EXERCISE AIM:
In the data below, find the line containing "Instruction: Switch to", then set down that line and every later line up to and including the line containing "Solo audio track", exactly.

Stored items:
★ ★ ★ ★ ★

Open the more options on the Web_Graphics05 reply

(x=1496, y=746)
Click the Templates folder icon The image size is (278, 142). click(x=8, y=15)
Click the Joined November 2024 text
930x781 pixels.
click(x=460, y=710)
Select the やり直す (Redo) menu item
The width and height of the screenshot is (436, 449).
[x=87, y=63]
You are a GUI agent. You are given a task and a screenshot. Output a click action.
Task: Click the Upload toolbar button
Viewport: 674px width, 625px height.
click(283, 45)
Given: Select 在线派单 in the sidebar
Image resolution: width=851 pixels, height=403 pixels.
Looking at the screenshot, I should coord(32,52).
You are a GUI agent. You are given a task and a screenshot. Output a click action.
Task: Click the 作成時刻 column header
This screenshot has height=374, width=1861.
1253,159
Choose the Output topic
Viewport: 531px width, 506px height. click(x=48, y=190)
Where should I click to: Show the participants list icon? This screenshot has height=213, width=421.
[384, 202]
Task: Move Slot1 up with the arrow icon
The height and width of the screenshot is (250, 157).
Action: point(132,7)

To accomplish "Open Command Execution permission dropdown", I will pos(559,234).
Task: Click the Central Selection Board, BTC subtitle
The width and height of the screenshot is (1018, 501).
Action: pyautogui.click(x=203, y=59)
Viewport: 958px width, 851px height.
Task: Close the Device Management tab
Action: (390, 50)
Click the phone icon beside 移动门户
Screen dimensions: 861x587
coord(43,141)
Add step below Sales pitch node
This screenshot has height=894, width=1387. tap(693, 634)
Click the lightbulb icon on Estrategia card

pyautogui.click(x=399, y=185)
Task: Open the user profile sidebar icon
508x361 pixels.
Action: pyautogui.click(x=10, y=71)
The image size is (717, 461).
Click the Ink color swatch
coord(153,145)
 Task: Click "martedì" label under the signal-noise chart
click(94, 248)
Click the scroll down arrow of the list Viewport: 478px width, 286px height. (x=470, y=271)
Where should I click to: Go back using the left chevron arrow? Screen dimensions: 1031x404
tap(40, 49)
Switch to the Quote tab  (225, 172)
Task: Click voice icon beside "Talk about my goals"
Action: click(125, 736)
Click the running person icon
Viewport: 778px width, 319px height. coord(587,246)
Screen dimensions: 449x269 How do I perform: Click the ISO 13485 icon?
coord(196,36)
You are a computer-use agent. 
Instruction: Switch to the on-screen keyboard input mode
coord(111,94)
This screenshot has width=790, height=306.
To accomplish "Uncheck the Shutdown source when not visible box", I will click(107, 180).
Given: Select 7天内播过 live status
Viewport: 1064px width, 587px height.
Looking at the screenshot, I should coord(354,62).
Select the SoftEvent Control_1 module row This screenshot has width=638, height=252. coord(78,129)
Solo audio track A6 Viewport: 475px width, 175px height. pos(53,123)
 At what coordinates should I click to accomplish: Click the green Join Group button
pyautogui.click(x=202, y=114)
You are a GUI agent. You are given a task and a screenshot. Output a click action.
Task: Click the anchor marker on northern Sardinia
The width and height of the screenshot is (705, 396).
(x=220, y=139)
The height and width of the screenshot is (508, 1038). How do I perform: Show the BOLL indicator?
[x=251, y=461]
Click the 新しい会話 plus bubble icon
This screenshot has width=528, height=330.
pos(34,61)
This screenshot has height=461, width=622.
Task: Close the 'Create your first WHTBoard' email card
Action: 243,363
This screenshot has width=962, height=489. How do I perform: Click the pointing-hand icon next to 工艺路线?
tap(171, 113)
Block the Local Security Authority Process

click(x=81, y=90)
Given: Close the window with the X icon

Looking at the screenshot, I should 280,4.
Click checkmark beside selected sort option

★ ★ ★ ★ ★

OUTPUT BELOW:
Instruction: Switch to the on-screen keyboard input mode
coord(111,94)
This screenshot has width=790, height=306.
To accomplish "Uncheck the Shutdown source when not visible box", I will click(107, 180).
Given: Select 7天内播过 live status
Viewport: 1064px width, 587px height.
Looking at the screenshot, I should coord(354,62).
Select the SoftEvent Control_1 module row This screenshot has width=638, height=252. coord(78,129)
Solo audio track A6 Viewport: 475px width, 175px height. pos(53,123)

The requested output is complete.